### Complete the following
1. In the software hazard analysis guidance, what list should be kept for use in Tasks 4 and 5?
2. Write the next part of the software hazard analysis guidance, following on from its last line.

### Text excerpt
-- -- --

A. Learn who the key project personnel are and begin establishing a good working relationship with them. In particular, systems analysts, systems safety personnel, requirements development personnel, end-users, and those establishing operational concepts are some of the key people with initial knowledge of the project.
B. Gather all of the initial documents listed in the requirement as well as any others that the project is developing that may contain critical information on the project being developed. Don’t wait for signature copies, but begin getting acquainted with them as early as possible. Through the working relationships established, stay informed about the types of updates that are being made as the system concepts continue to be refined. Keep a list of the documents collected and their version dates as the system matures. Potential documents that may contain critical information include:
- Preliminary System-Level Preliminary Hazard Analyses (PHA)
- Concept of Operations (ConOps)
- Generic Hazard Lists (e.g. for project type, for software, or just generic hazards)
- Critical Item List(s) (CIL)
- Preliminary System Reliability Assessment or Analyses
- Project/System Risk Assessments
- Request for Proposals (RFP)
- Computing System Safety Analyses
- Software Security Assessment (NPR 7150.2, SWE-156 - Evaluate Systems for Security Risks, SWE-154 - Identify Security Risks)
- Science Requirements Document
C. Become familiar with the documents in Step 2 and pay particular attention to the risks and potential hazards that might be mentioned in these documents. While reviewing these risks and potential hazards, think about the ways that the software might be involved in these risks. Possible examples of software contributions to potential hazards are found in the section below titled: Software Contributions to Hazards, Software in system hazard analysis
D. As the initial hazard analyses are being done, software assurance and software safety people confirm that these analyses are as complete as possible for the stage of the project.
Task 2: Assess that the hazard reports identify the software components associated with the system hazards per the criteria defined in NASA-STD- 8739.8 Appendix A.
Review each hazard report to see that the software components associated with the system hazards are identified, using the criteria defined in NASA-STD- 8739.8 Appendix A. The Hazard Analysis done at this point should identify the initial set of planned safety-critical components. A list of all the safety-critical components should be included in the hazard reports. Keep this safety-critical components list for Tasks 4 and 5.
Task 3: Analyze the updated hazard reports and design at review points to determine if any newly identified software components are safety-critical.
At each milestone or review point, review any updated hazard analyses or new hazard reports. Review the current design to determine whether any new software has been identified as safety-critical. By this point in the project, some of the software may have been identified as control or mitigation software for one of the previously identified hazards and it may not have been thought about in earlier hazard reports. Verify that this newly identified software is now included in a hazard report, is included on the safety-critical components list, and has a corresponding requirement. As the project continues and requirements mature, any newly identified safety-critical software should be added to the hazard reports, so the reports contain a complete record of all safety-critical components.
Task 4: Confirm that the traceability between the software requirements and the hazards with software contributions exists.

-- -- --

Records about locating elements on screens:
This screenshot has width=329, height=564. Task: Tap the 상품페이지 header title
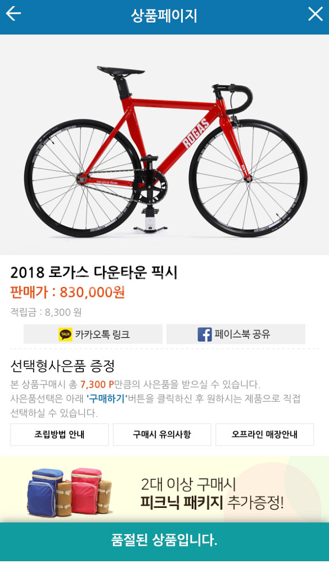click(x=164, y=15)
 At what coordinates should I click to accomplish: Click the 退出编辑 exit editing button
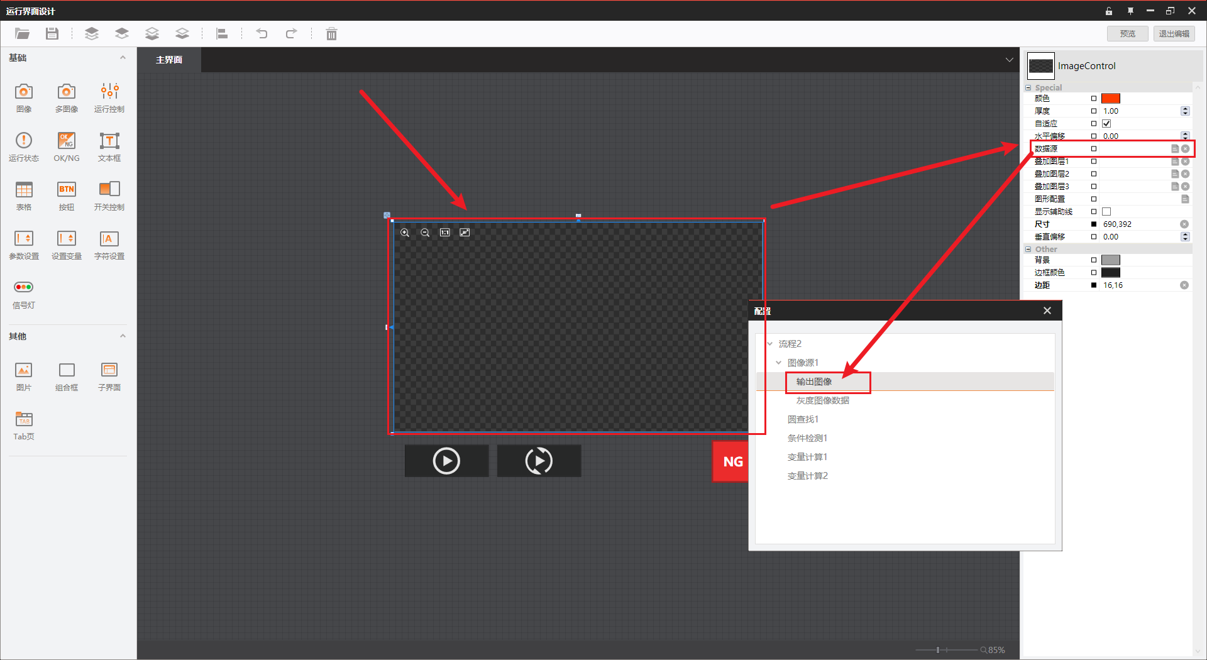(x=1174, y=34)
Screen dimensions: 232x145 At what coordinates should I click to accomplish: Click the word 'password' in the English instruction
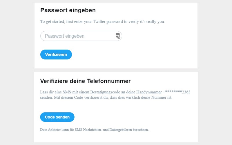(115, 22)
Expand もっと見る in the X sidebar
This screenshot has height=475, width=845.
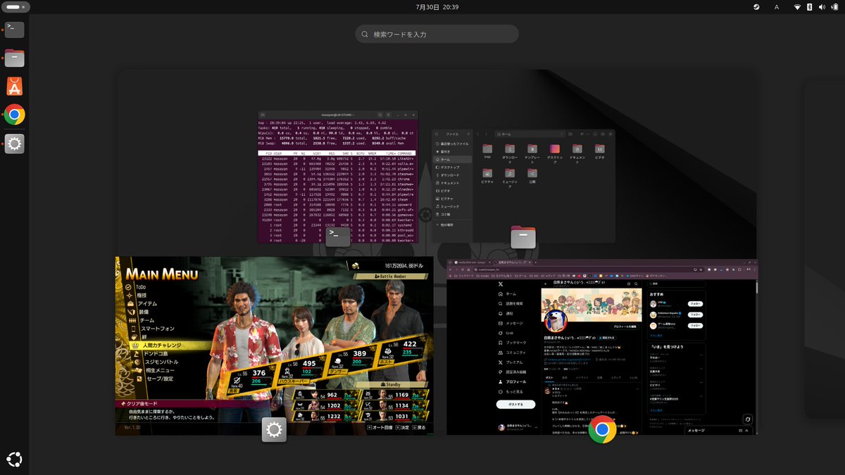pos(515,392)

-- -- --

### Task results
1. The list of safety-critical components.

2.
As the project progresses, review the hazard reports with software contributions and confirm that the associated safety-critical component is listed in the hazard reports and can be traced back to a requirement in the requirements document. Confirm these requirements trace to one or more tests, and that they include testing of the software-critical capabilities required.
Task 5: Develop and maintain a software safety analysis throughout the software development life cycle.
Throughout the software development, starting during the requirements phase, develop a software safety analysis. Topic 8.09 - Software Safety Analysis guides on doing a software safety analysis.
7.4.1 Software Contributions to Hazards, Software in system hazard analysis:
Hazard Analysis must consider the software’s ability, by design, to cause or control a given hazard. It is a best practice to include the software within the system hazard analysis. The general hazard analysis must consider software common-mode failures that can occur in instances of redundant flight computers running the same software. A common mode failure is a specific type of common cause failure where several subsystems fail in the same way for the same reason. The failures may occur at different times and the common cause could be a design defect or a repeated event.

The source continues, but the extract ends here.